Usage rates by product type:

  • Face oils and serums: 5-15%
  • Sensitive-skin and eczema creams: 3-10%
  • Body lotions and moisturisers: 2-8%
  • Baby skincare: 3-10%
  • Hair serums and leave-in treatments: 2-5%
  • Cleansing oils and balms: 5-15%

Pair with vitamin E (0.2-0.5%) to extend shelf life. Store the bulk oil in a cool, dark place — the moderate PUFA content means it is more oxidation-prone than pure-oleic oils like jojoba or marula.

Best for / Worst for

Best for: sensitive skin, eczema-prone and atopic skin, dry and dehydrated skin, post-procedure recovery products, baby skincare, barrier-repair formulas, lightweight facial oils, hair conditioning treatments, anyone who needs linoleic acid replenishment without heaviness.

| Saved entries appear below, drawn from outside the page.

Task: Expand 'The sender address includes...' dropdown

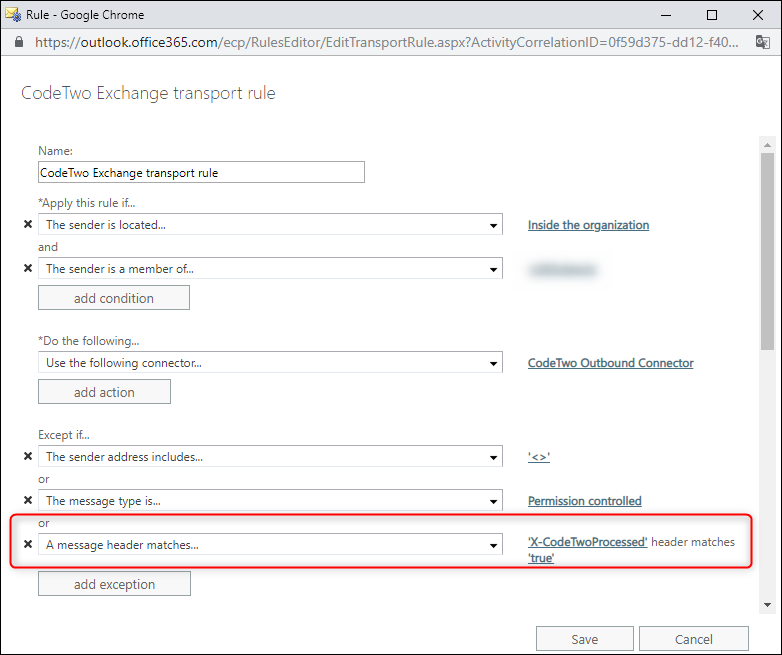Action: (270, 457)
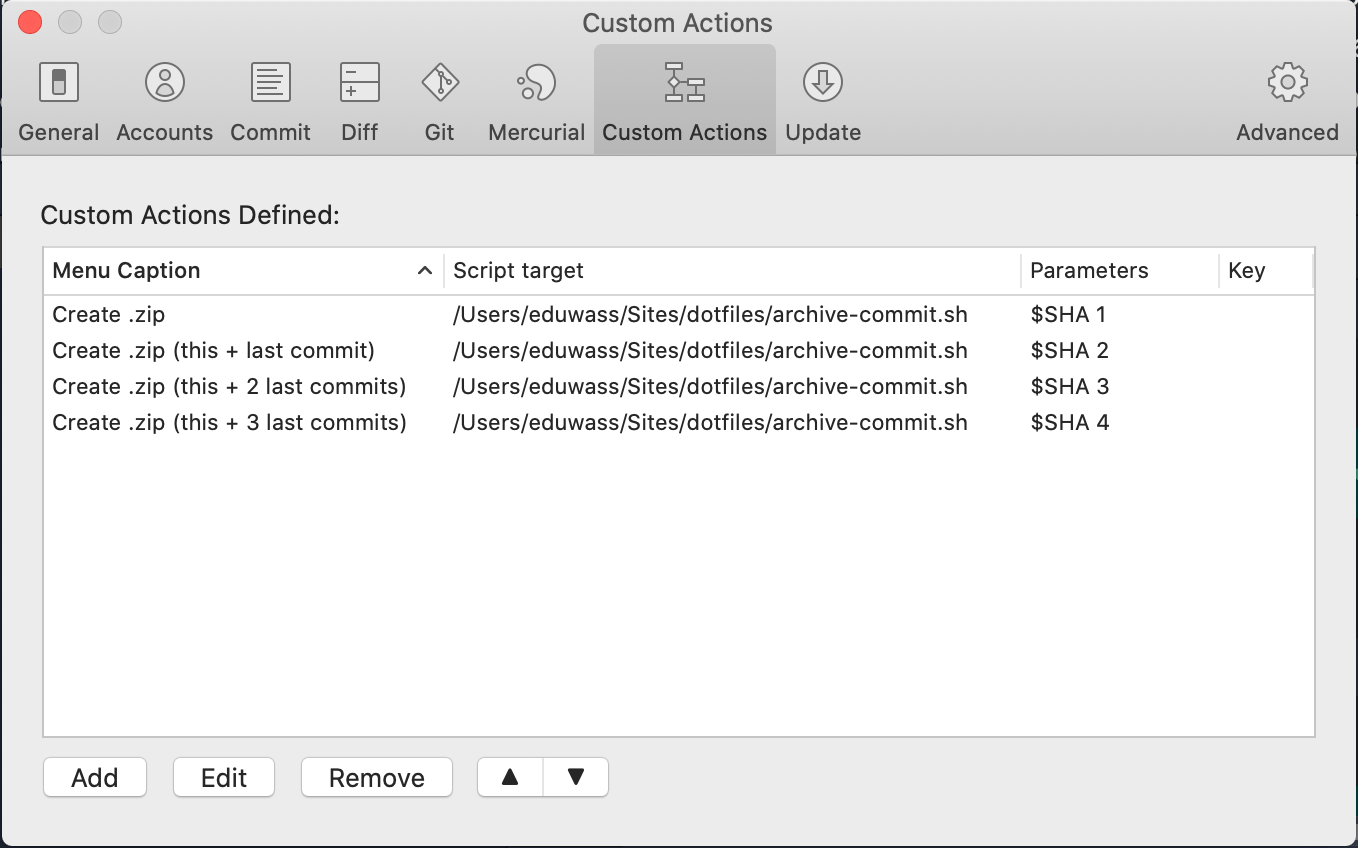This screenshot has width=1358, height=848.
Task: Click the Edit button
Action: click(224, 777)
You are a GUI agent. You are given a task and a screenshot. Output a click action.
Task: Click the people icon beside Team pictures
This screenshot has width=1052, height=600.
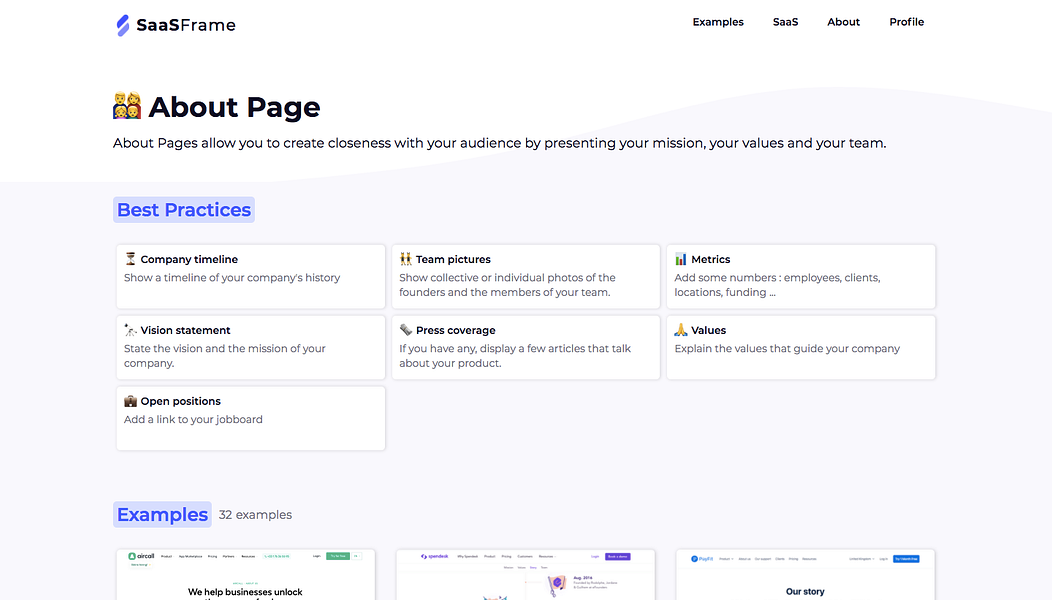pyautogui.click(x=405, y=259)
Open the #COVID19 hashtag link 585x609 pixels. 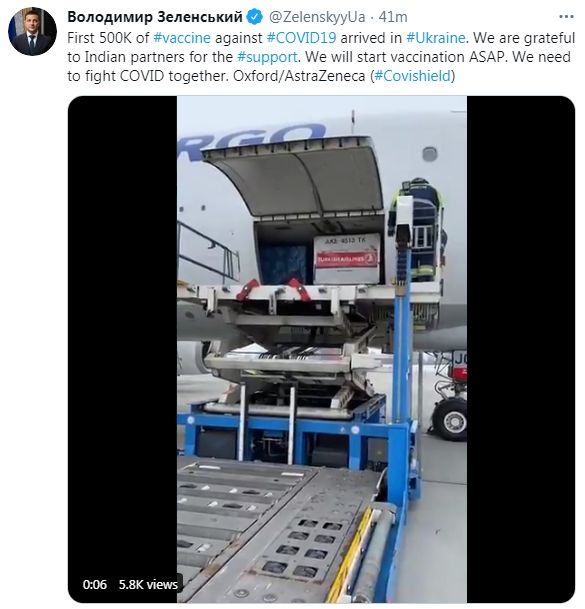(x=302, y=38)
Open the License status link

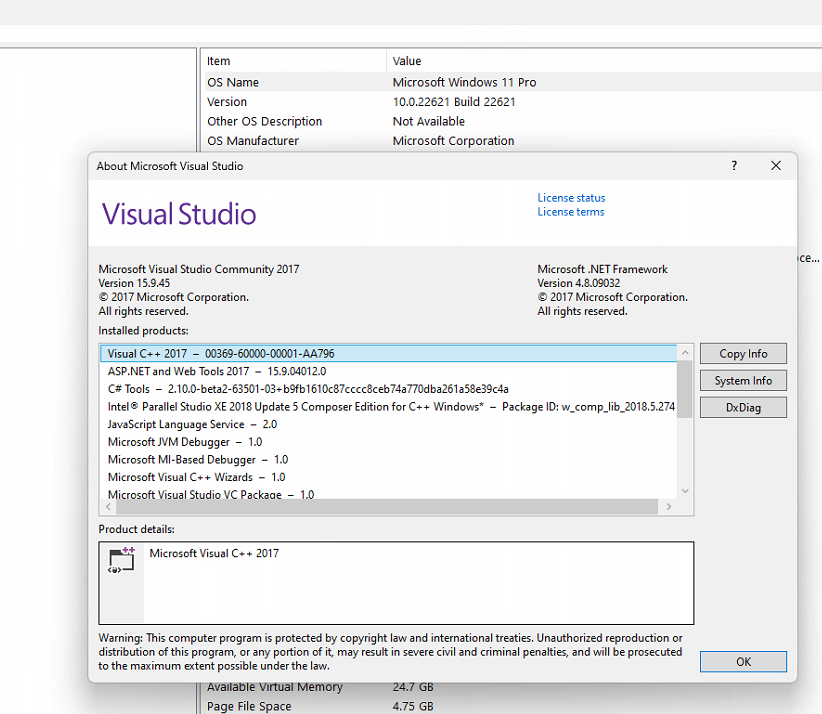click(571, 197)
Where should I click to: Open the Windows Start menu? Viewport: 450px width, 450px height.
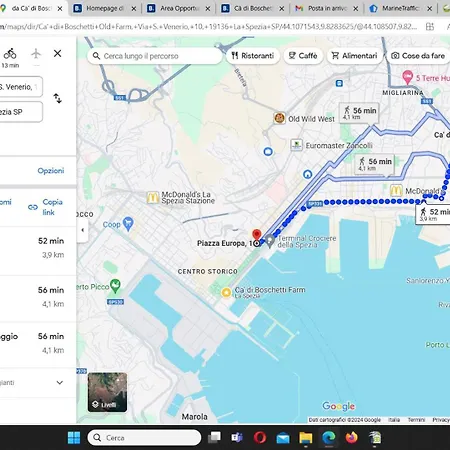[x=74, y=437]
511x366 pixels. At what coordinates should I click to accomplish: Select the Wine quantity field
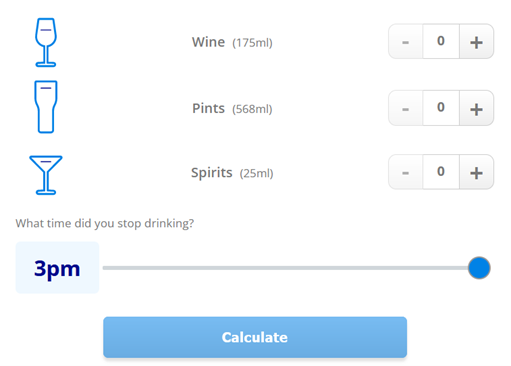pos(441,42)
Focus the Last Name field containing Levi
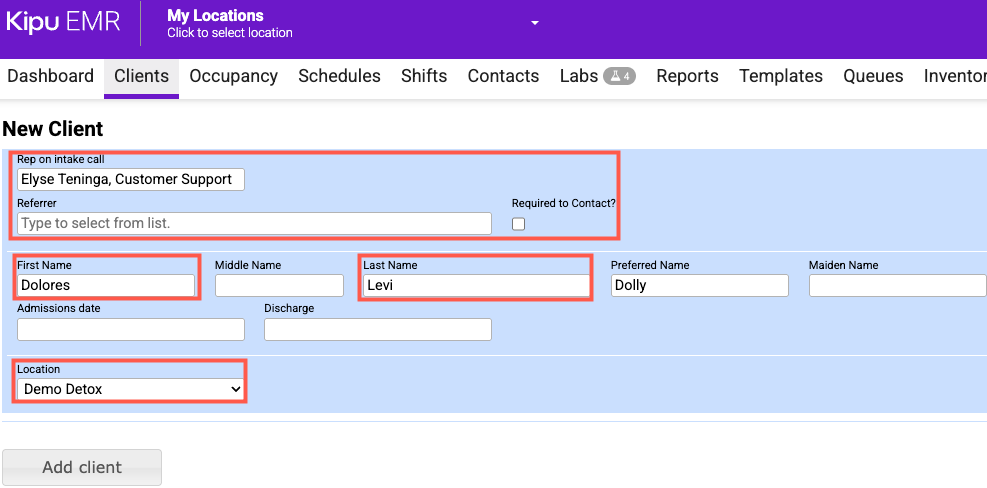The image size is (987, 488). 475,285
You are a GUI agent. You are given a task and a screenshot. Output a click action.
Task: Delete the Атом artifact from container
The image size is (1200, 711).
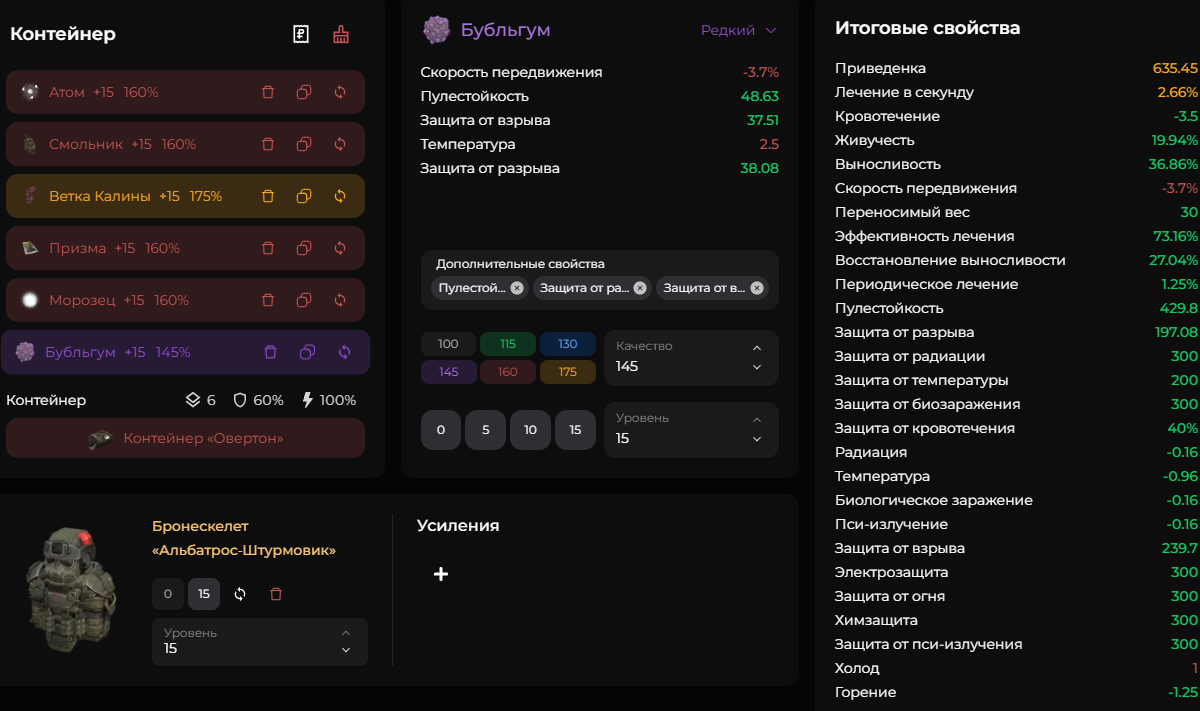[x=268, y=92]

Worst for: formulas where you need a very long shelf life without careful antioxidant protection (the PUFA content shortens it compared to high-oleic oils), very oily skin types who prefer dry-touch oils (oat oil is light but not as dry-touch as squalane or fractionated coconut oil).

Common pitfalls

Confusing it with other oat derivatives. Oat oil, oat extract, oat beta-glucan, and colloidal oatmeal are four different ingredients with different solubilities, functions, and usage rates. Oat oil is the lipid fraction only — it is oil-soluble and goes in your oil phase. The others are water-soluble or powder-dispersible.

Skipping antioxidant protection. The linoleic acid content (35-45%) makes oat oil more susceptible to oxidation than oleic-dominant oils. Always add vitamin E or another lipid-soluble antioxidant, and do not leave the bulk oil sitting open on your workbench.

Expecting it to behave like a heavy oil. Despite the ceramide content, oat oil is a medium-light oil. If you need serious occlusion, pair it with heavier butters or waxes — oat oil alone will not create a thick barrier the way lanolin or shea butter would.

Substitutes

  • Hemp seed oil — similar linoleic-dominant profile and lightweight feel, but without the ceramide content.
  • Safflower oil (high-linoleic) — very high linoleic acid, lighter texture, but lacks the phospholipid and ceramide fractions.
  • Evening primrose oil — high linoleic plus GLA for anti-inflammatory benefit, though pricier and without the ceramide angle.
  • Rice bran oil — contains ceramides and is well-tolerated by sensitive skin, though the fatty acid profile leans more oleic.